Like all things, when it is the trend, everyone will try to rush to that latest trend and even misinterpret adaption as a permanent change. The pandemic became the world’s best global experiment of understanding and seeing firsthand the power of change vs. adoption and the aftermath of that. So far, the results don’t seem promising, as the latest research showcases that behaviors that started during the pandemic don’t last but reinforce habits already in play.
1nsight
The focus of 2022 will be on incremental growth.
When we look at the state of the world so far in 2022, we do not see too many good signs. The S&P in January closed out the month down 5.3%, which was the worst since March 2020 (the start of the pandemic). And if we look at past trends, a down January is a sign that it’ll be a rough year ahead. And as consumers potentially move back to old habits rather than continue their new adopted pandemic-driven behaviors, we can assume that many businesses that were on explosive growth trajectories will come back to earth.

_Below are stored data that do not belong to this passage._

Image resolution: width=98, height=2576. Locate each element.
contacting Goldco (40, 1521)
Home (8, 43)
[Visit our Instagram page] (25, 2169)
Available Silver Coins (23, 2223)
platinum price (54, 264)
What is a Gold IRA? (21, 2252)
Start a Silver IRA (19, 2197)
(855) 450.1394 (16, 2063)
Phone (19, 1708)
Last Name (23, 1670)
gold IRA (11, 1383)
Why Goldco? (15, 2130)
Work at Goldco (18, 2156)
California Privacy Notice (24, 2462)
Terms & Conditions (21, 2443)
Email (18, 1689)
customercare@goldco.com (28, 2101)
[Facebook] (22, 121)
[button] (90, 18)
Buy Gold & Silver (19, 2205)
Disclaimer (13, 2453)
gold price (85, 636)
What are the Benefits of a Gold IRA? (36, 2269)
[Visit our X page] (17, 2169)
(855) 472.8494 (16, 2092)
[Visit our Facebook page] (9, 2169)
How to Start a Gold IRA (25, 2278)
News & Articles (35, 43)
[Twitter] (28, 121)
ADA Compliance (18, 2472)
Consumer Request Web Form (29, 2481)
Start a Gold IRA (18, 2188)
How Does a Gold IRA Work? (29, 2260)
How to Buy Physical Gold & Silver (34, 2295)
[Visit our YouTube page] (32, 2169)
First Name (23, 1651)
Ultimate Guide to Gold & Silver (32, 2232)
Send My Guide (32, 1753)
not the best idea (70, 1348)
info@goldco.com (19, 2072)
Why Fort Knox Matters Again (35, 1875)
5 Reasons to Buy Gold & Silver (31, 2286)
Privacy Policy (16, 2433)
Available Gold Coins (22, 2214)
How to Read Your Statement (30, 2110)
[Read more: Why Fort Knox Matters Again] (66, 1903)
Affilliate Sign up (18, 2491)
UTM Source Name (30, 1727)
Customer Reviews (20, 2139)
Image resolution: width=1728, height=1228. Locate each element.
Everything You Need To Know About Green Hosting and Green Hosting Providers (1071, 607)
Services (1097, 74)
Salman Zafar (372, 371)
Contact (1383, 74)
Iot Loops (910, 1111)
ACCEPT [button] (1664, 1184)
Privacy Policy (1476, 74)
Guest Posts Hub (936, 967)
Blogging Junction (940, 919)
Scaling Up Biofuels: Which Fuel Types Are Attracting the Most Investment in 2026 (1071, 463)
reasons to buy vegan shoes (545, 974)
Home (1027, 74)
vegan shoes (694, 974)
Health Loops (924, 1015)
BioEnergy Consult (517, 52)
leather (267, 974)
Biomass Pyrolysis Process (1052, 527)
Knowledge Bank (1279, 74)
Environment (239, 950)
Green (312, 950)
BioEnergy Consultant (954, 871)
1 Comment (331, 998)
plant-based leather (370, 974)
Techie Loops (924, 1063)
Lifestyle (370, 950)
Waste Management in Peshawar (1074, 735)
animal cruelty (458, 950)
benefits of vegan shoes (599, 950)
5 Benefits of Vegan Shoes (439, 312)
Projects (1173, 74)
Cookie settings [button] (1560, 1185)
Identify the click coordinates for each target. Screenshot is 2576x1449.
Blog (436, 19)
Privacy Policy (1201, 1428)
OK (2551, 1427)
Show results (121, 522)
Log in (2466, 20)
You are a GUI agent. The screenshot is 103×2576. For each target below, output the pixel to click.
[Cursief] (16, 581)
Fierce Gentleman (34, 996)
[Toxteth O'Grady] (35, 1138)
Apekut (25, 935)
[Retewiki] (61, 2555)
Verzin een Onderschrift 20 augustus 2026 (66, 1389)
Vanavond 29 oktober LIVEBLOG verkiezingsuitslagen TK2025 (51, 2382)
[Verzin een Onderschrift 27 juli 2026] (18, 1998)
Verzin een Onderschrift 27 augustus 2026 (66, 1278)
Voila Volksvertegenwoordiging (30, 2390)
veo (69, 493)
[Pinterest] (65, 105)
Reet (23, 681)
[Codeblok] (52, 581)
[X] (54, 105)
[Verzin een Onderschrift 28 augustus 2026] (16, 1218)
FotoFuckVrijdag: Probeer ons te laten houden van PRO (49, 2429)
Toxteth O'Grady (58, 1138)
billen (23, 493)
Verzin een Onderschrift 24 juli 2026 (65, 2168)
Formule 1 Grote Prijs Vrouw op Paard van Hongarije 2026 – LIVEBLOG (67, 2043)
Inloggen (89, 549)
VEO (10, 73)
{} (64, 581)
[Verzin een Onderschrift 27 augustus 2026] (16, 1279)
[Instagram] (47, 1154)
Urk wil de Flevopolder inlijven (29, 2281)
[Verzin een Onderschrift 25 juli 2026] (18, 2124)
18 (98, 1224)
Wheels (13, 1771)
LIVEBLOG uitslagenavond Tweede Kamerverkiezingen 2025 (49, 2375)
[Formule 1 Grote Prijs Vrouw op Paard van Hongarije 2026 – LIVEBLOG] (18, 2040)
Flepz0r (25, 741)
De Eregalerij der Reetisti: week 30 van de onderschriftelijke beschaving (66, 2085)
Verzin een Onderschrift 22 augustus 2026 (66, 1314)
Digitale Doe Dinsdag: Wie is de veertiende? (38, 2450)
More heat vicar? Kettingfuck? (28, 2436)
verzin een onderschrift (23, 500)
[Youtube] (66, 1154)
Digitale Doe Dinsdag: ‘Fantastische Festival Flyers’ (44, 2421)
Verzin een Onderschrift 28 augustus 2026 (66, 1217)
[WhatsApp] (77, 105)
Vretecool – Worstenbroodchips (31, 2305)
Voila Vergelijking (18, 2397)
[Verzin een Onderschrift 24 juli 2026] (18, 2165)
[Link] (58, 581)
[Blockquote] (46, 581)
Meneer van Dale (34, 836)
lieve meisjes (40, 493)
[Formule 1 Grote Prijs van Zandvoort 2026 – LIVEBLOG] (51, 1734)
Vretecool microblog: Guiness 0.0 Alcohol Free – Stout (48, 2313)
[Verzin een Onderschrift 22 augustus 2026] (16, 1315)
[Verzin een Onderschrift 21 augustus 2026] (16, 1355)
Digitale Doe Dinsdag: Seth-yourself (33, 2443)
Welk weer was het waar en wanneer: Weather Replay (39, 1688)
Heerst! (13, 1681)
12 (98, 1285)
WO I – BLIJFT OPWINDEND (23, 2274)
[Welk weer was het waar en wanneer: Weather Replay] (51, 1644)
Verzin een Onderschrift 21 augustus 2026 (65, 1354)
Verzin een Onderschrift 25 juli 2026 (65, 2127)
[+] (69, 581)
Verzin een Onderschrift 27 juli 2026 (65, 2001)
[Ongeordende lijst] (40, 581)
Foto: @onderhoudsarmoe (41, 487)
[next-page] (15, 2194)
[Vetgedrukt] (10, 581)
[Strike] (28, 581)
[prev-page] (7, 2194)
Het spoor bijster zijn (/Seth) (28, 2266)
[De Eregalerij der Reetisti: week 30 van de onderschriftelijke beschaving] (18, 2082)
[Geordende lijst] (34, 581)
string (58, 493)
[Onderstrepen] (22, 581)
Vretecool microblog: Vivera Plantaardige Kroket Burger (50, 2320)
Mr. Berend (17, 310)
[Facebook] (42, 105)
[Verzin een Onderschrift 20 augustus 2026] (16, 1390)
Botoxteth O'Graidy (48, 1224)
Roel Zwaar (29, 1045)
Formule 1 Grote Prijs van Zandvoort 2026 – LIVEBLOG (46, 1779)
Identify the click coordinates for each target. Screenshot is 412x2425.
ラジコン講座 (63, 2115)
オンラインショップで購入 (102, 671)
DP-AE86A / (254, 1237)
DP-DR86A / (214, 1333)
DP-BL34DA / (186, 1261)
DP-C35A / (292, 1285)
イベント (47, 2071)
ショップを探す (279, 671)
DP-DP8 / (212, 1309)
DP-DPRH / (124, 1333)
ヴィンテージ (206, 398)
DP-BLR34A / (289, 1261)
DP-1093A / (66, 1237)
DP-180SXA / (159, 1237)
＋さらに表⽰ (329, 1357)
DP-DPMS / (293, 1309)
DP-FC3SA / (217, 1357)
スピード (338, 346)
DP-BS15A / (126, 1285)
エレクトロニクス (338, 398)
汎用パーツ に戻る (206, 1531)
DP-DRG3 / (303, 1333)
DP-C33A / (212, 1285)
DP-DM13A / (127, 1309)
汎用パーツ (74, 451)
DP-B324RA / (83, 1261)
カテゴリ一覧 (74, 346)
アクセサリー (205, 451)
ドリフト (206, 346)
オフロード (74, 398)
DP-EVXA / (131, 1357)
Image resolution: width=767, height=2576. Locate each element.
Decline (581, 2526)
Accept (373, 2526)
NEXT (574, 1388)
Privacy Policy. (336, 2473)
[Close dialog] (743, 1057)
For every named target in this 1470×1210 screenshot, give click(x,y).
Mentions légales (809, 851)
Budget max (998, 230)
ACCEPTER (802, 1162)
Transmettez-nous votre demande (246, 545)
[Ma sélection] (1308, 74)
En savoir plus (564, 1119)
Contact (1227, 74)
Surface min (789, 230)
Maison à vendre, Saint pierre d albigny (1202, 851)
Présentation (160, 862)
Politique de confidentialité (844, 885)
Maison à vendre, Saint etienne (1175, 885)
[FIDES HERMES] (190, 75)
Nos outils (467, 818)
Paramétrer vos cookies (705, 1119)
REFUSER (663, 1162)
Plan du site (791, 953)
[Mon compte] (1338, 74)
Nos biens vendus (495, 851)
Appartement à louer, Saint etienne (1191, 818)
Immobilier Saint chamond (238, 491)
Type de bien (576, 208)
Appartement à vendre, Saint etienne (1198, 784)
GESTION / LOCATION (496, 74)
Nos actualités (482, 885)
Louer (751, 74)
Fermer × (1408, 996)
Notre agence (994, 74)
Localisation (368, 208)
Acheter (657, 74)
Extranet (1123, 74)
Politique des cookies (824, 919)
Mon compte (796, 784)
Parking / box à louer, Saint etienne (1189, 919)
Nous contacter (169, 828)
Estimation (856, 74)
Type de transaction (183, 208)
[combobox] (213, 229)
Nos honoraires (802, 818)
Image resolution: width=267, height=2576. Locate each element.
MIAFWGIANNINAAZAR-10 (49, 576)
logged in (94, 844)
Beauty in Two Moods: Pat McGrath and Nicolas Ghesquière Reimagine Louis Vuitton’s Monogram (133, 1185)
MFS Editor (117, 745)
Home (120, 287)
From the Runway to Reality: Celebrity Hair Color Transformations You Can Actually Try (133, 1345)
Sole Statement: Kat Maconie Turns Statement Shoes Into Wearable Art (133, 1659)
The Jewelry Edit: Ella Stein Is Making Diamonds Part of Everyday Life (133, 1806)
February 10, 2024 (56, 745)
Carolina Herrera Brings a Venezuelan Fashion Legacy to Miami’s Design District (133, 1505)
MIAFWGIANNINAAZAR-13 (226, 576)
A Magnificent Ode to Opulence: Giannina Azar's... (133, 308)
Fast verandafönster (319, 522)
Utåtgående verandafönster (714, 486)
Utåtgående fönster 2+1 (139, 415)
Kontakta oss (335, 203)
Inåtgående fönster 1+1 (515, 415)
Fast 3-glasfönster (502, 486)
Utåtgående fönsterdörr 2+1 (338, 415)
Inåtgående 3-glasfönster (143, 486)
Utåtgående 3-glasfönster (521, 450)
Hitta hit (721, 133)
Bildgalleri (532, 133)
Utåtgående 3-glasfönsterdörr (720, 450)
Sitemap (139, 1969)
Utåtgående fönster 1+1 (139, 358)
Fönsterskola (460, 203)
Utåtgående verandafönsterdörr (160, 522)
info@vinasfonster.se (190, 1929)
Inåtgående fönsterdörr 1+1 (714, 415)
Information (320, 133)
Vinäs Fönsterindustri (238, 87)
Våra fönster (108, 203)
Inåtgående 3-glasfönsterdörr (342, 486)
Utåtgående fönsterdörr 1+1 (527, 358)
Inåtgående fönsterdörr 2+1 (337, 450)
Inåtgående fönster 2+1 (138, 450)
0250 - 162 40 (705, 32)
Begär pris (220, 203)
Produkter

Especially when we look at results from eCommerce, we can see that despite the dramatic increase in eCommerce sales during the pandemic, that share has come back to pre-pandemic levels.
We collectively thought and believed that all the changes made during the pandemic would stick, and some have (here’s looking at remote work). Still, despite the improvements that stem from those behavior changes, the velocity and stickiness of those habits have not persisted.
Instead, the adoption rate of many behavior changes has come back to their original projections without a pandemic. Except, now that there is a model to compare results to, so many companies will find themselves under immense pressure to maintain and replicate those results, which isn’t just possible. Along with unknowns driven by global supply chains, monetary flow, and fiscal need, the cream will further separate, leaving everyone else fighting for the scraps.
So instead of trying to masquerade growth, I recommend most businesses to go back to their 2019 business strategy but accelerate it. Don’t chase growth that isn’t there. Chase the now available efficiencies instead because we all know that trends never last… but fundamentals do.